Mori had played instruments before. There was her dedication to the clarinet all throughout middle school and high school. Where she played for competitions and learned to play classical and swing music. Then there were a brief few months in the winter of 2012, where she joined the winter percussion program at her school. Mori didn’t try too hard at tryouts and ended up playing the bells and chimes for the program. To her, it didn’t matter if she was the star of the show on the marimba, she just loved to play music and have fun.

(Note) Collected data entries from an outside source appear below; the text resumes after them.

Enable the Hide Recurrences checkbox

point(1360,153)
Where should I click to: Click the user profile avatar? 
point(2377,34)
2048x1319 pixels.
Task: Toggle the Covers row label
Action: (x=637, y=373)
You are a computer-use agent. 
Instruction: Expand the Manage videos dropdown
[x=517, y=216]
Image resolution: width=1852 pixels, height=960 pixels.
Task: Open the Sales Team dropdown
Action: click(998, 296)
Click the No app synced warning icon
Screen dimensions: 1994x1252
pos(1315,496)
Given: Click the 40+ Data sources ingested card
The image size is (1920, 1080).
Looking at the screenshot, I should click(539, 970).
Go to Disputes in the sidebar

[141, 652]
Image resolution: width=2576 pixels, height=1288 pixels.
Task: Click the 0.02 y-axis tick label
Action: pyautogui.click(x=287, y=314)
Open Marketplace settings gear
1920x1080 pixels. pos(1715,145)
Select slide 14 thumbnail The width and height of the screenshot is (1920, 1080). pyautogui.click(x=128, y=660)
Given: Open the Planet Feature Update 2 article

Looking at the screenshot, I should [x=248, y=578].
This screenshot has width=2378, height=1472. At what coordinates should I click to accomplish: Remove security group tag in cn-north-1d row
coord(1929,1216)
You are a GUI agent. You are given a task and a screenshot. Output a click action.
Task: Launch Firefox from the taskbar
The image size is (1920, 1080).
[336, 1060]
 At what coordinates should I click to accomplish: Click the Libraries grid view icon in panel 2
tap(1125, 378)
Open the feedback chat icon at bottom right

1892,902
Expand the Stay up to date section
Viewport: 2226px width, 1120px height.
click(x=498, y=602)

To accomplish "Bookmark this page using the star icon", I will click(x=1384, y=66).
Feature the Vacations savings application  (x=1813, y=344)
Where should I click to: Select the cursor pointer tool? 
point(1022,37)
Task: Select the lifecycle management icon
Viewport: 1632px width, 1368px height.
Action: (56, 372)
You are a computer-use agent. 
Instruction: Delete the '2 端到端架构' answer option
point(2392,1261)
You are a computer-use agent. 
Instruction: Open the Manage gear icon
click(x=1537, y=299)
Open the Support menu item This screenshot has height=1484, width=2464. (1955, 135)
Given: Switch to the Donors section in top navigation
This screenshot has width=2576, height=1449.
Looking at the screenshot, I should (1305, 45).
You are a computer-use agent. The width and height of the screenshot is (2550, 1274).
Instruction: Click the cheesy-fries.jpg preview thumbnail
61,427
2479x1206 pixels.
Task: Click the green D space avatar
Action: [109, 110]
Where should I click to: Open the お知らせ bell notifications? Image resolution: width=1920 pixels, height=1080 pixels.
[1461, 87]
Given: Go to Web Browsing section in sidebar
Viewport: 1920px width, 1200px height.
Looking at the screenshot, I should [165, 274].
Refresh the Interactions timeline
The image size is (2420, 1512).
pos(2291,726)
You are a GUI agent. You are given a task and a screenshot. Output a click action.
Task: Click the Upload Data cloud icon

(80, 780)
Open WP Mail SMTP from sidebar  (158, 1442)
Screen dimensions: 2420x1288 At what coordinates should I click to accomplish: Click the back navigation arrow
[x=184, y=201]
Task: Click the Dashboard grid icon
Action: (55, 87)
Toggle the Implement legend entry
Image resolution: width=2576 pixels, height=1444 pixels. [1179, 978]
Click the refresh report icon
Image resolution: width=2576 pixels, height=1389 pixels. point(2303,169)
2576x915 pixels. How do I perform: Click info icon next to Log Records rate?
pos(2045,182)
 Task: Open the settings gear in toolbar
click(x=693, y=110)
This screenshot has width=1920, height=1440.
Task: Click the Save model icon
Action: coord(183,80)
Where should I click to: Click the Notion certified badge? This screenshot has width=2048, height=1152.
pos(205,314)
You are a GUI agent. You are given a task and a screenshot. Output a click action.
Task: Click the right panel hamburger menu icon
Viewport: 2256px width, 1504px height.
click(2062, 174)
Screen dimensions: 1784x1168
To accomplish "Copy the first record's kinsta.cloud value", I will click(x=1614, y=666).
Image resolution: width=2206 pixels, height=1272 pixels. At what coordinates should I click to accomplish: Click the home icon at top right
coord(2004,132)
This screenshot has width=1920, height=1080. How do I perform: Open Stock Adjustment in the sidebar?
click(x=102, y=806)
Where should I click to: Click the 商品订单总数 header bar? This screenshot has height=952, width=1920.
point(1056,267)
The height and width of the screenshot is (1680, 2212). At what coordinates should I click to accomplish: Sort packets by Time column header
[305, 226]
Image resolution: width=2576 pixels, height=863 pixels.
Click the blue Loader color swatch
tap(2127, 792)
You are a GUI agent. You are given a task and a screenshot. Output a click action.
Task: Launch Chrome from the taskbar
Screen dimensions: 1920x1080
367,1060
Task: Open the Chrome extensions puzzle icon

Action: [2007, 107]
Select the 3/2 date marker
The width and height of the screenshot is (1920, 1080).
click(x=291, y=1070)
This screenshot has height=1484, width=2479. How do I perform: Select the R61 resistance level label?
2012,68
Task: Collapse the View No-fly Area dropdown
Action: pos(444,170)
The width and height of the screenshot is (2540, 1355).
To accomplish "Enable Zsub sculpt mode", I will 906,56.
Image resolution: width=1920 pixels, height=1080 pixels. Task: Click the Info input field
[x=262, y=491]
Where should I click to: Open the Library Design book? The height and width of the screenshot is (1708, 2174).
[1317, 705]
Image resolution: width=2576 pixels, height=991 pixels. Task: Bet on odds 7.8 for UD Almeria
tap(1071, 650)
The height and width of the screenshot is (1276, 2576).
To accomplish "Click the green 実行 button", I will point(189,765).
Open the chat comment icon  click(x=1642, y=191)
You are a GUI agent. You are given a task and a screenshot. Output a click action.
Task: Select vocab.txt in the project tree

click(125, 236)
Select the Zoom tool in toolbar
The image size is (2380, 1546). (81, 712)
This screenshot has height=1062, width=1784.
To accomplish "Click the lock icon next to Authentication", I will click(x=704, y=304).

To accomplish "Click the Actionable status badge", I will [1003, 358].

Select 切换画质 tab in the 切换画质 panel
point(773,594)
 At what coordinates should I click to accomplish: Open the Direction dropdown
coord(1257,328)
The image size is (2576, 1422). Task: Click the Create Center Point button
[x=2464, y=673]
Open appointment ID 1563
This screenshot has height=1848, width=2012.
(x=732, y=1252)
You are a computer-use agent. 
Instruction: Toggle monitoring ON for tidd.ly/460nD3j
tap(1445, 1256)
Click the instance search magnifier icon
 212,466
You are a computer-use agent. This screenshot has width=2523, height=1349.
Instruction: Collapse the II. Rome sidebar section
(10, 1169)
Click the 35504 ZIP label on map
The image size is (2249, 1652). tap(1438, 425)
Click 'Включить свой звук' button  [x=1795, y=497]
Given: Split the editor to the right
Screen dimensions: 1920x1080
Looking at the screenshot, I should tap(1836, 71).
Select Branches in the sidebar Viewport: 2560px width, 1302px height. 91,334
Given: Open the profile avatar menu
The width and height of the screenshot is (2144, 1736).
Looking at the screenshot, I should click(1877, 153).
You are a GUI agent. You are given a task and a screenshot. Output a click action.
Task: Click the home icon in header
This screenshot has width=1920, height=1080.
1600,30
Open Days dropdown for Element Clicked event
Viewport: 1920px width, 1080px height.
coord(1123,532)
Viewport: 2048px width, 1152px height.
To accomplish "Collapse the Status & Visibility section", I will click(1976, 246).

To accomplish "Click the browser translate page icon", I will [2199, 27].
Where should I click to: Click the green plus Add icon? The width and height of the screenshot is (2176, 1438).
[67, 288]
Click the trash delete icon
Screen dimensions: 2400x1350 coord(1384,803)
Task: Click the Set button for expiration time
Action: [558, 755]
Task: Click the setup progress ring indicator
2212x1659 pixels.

When she graduated from high school and moved on to college she took her clarinet with her. Unable to really play because she didn’t want to disturb her two roommates in the crowded dorm. Let alone annoy the other freshmen next door. For any time she played, someone would crack the joke, ‘can you play a little bit... better Squidward.’ Although this reference to Spongebob was one of her favorites, it could get on her nerves. Soon the desire to play faded out and was replaced with the responsibilities of a hard degree in Biomedical Science. Along with her commitment to community service at the club, she joined on campus. Therefore, the clarinet sat in her case unplayed and almost forgotten.
During Mori’s junior year of college, she was in a funk. Which would later be described by her diagnosis of bipolar disorder and anxiety. During this year, hard classes were stacking up and she pulled through but was racked by depression and drinking too much to ease the pain. She took Organic Chemistry both semesters that year and it was rough. It was as if the contents of the courses were like a second language and she could not crack the code. No matter how many hours of studying she put in.
One day she had been working on her wall of paper flowers and the mood struck her to play some music. Mori walked over to the closet and picked the clarinet case off of the shelf. The clarinet was not in the best condition, it needed to be cleaned and cared for. Something she had let fall by the wayside when she came to the university. Yet she put it together and wetted the reed to put on the mouthpiece in order to play. Now, she had not played for quite some time and the sound that came out of the bell was a strained C note. Her lungs stung as she tried to play the instrument she had loved all those years. She came to the conclusion that her asthma was preventing her from being able to play like she used to. Another issue was that the elevation was nearly 7,000 feet at her mountainous university.
Years went by after that until her last year at college, for she had added a second degree and was there for a total of six years. Mori was in desperate need of money, the tutoring job and her financial aid were just not enough to pay all the bills. With a labored sigh, she handed her beloved instrument over to the man at the counter at the Bookmans Bookstore. Where they bought and resold all kinds of entertainment equipment. It was an unfortunate reality that she had to face, that at that time no matter how much effort she put in, it was not enough to keep some of her favorite possessions.
At the same bookstore, her abusive ex-fiancee bought her a ukulele. She was always doing that kind of thing. Saying we didn’t have money then all of the sudden splurge, it drove Mori nuts at times. The ukulele sat on its stand unplayed due to the distractions of life. Mori had a seizure about a month after the instrument was bought. She was also too busy with school, work, and contending with a psychological abuser every day of her life. One morning Mori headed down the stairs of the townhouse apartment she was living in to go and feed the dog. She looked upon the ukulele and noticed that it was broken. Nothing had been done to it, it had just been waiting on the counter for someone to pick it up and play it. The return policy was of course out of date by just a few days. Money spent down the drain again.
A little over a year after the ukulele was found broken, Mori went to a music shop and found herself a beautiful purple ukulele. At this point in time, she had been through two suicide attempts following her marriage to the abuser not happening. When she went into that shop with her newfound friend, she played the ukulele for the first time and decided she was going to get it for herself. After that, she spent time learning the chords and trying to learn some popular ukulele songs. For music was healing for her and playing kept her mind off the pain she had endured.
Come the time of the COVID-19 quarantine, Mori found herself unemployed again and going down the dark paths of both mania and depression. Then, when she picked up her ukulele during these dark times, all the heavy pain dripped away through her fingers as she strummed out the notes to the song “House of the Rising Sun,” by The Animals. The first song where she was able to put both the music and the lyrics together. She made a video of this and sent it to a select few and serenaded a beautiful woman she had been out with a few times before the pandemic.
Mori continues today to learn the intricate chords, and complicated strumming patterns of the ukulele. Using the beautiful island sound of the strings to wash away her struggles. Someday she hopes to learn enough songs and maybe make up her own and perform them for the enjoyment of her friends and family she was once cut off from by her abusive ex-fiancee. A way to help heal all of those who have been impacted by the virus as she has.